Cairo- Libya’s Jewish community leader Raphael Luzon, despite living in exile, still holds to the traditional national Libya look, wearing Libya’s male traditional garb. Even far from home Luzon continues to cling to Libyan customs.
In his online interview with Asharq Al-Awsat newspaper, Luzon expressed his ache to see peace and stability across Libya once again, and for it to become a country embracing its people regardless of their religious background.
Luzon revealed details on meetings he had with Libya’s late Prime Minister Muammar Gaddafi and a handful of senior officials belonging to the toppled dictator’s regime- 17 months prior to the February revolution which deposed the Gaddafi administration.
He said that the Libyan Jewish community had backed the February revolution, and had long fought for their rights to citizenship – Luzon reiterated that a just and democratic state must be characterized with all-inclusiveness to its people.
Luzon and other members of the former Jewish community of Libya, who were forced to leave the country to Europe in the 1960s and 1970s, have for years been lobbying for the return of considerable private and communal Jewish assets that were confiscated by the regime of slain dictator Muammar Gaddafi.
After Gaddafi’s fall in 2011, there was hope the country might open up and address the grievances of its exiled Jews, but so far little progress has been made.
“We have been ridded of a dictator and become overrun by thousands of them,” Luzon commented on the chaos ravaging Libya today.
Luzon stressed that resolution for Libya can only be determined by Libyan’s themselves and not by foreign intervention.
Alternatively, Luzon expressed puzzlement on Libyans welcoming international envoys with open arms while continuing to refuse any contribution to settlement from Libyan Jews abroad.
On Libyan’s living away from home, Luzon added that an approximated 100,000 Libyan Jews living in Israel still use Libyan dialect in their homes and feel a strong connection to their Libyan national heritage.
As successful as they come, one of the most prominent Jewish figures holding Libyan provenance is Israel’s incumbent Minister of Finance Moshe Kahlon.
Visiting Libya three times, two of which took place during Gaddafi’s reign; Luzon used presidential vehicles for transport. The Third visit was post the revolution in which he was taken captive by security forces in Benghazi.
Luzon said that when he spoke to Gaddafi in his prior visits to Libya, he demanded no compensation for the forced exile his family has been suffering since 1967, but simply demanded the right to return home as a Libyan citizen living and thriving, protected and accounted for in his homeland.

- _Record excerpts_:
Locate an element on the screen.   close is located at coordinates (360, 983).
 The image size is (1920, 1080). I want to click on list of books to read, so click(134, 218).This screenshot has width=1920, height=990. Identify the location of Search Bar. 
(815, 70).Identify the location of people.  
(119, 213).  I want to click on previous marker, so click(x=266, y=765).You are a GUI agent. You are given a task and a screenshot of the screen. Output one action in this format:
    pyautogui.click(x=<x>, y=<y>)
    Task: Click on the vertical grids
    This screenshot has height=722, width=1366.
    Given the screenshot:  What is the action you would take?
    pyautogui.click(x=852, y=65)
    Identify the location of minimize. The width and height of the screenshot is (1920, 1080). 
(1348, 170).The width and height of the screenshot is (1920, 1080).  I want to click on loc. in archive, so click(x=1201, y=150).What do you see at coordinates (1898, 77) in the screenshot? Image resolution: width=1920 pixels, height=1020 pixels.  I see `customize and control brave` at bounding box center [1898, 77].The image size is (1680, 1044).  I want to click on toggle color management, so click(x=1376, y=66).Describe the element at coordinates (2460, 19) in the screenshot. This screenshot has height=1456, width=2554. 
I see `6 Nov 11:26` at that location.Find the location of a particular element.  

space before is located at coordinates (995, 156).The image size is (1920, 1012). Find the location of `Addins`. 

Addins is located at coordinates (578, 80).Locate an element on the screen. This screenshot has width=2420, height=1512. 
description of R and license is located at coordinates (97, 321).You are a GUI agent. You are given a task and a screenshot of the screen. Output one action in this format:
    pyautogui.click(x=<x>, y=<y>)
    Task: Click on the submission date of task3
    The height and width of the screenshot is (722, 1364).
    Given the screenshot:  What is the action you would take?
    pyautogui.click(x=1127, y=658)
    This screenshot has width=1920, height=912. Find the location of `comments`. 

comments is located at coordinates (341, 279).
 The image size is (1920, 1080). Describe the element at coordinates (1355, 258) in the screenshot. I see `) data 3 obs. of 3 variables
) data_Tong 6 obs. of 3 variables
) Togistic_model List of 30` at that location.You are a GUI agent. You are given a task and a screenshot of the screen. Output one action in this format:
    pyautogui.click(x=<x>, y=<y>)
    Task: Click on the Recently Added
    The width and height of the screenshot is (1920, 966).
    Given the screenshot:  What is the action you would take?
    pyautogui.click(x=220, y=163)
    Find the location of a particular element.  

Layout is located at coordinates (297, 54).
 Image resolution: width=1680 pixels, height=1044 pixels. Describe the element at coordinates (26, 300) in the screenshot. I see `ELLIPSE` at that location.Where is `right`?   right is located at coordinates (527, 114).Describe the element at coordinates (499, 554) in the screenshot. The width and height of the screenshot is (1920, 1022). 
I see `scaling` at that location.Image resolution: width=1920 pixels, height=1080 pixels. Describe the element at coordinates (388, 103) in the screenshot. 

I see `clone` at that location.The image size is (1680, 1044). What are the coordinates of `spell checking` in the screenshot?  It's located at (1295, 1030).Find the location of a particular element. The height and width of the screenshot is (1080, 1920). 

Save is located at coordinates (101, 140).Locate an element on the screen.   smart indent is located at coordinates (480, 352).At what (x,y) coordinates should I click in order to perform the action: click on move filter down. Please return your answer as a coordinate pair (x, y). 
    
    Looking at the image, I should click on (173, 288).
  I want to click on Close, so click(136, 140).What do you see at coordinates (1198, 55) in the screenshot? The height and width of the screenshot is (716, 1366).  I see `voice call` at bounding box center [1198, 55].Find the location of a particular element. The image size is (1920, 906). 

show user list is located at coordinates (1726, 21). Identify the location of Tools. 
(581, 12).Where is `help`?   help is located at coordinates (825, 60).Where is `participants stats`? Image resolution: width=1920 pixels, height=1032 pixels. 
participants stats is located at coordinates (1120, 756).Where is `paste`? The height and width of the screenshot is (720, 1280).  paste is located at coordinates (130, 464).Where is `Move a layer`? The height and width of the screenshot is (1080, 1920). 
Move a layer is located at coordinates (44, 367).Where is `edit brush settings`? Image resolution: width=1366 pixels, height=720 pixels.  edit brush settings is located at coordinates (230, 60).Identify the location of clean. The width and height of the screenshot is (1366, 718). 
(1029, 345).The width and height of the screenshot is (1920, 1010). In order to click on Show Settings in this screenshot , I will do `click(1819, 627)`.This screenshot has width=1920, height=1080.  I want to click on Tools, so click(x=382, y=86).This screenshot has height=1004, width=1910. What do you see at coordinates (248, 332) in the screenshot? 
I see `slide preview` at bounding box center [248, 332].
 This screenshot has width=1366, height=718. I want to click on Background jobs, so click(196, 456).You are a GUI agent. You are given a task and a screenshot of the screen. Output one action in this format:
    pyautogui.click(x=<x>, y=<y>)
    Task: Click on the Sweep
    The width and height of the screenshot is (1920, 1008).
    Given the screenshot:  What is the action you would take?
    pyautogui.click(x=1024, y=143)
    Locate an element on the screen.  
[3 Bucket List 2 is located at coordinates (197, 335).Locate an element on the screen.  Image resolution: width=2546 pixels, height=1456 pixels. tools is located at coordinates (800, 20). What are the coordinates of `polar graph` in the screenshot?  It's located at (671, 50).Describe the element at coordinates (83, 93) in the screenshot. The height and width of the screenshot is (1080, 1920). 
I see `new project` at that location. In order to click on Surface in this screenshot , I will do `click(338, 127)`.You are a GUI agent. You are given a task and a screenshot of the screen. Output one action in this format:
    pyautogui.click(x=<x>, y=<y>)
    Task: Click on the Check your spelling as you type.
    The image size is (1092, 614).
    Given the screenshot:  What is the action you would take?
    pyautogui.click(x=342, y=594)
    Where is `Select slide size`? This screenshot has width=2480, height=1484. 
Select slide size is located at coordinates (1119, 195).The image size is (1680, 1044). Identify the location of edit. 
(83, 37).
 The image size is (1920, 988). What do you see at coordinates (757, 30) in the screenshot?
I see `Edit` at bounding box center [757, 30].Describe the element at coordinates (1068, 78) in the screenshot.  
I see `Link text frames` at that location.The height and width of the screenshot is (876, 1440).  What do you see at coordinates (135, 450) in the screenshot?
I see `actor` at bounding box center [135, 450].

- _Task objective_: Continue the article above on Raphael Luzon and Libya's exiled Jewish community, picking up after its final sentence.

- _Task output_:
Gaddafi said that he had not expelled any Jew from Libya, and had recommended that Luzon refers to senior officials as to prepare for settlement and the Jewish rights of return.
According to Luzon, Gaddafi ordered that the old Jewish temple be reconstructed.
Luzon was promised the rights to citizenship by Gaddafi’s senior officials, and was expecting to receive another invitation in 2011 during which he receives all papers proving his Libyan citizenship.
However, with the revolution taking place, everything was turned upside down and gone with the wind.
Raphael Senior, Luzon’s grandfather, was one of the great financers and fighters for Libya’s sovereignty against the Italian colonization, 1934-1943. His grandfather had escaped to Benghazi after the Italian colonists issued an arrest warrant against him.
On that note, speaking for Libyan Jews in European exile, Luzon said that 95 percent of his community supported the revolution against Gaddafi and any other potential dictatorship.
When asked if the revolution had achieved the goals it was set out for, Luzon said that great hopes were crushed by the evident disorder due to the increasing security threats. Luzon said that he is very concerned for the fate of his country, just like any other Libyan worrying for his homeland.
Moreover, the Jewish community in exile had offered medical and financial aid before, and is still prepared to offer all they are capable of should the need arise or requests be made.
Regarding Libya’s outlook, Luzon believes that only a democracy including all Libyans regardless of religious or tribal background, and which binds everybody by the law, can salvage Libya from its predicament today.
When asked on the number of Libyan Jews living in Britain, Luzon cited a total of 200 who possess great political and economic presence. Robert Halfon, former Parliamentary Private Secretary to the Chancellor of the Exchequer under former Prime Minister David Cameron’s administration, is one of the cited 200.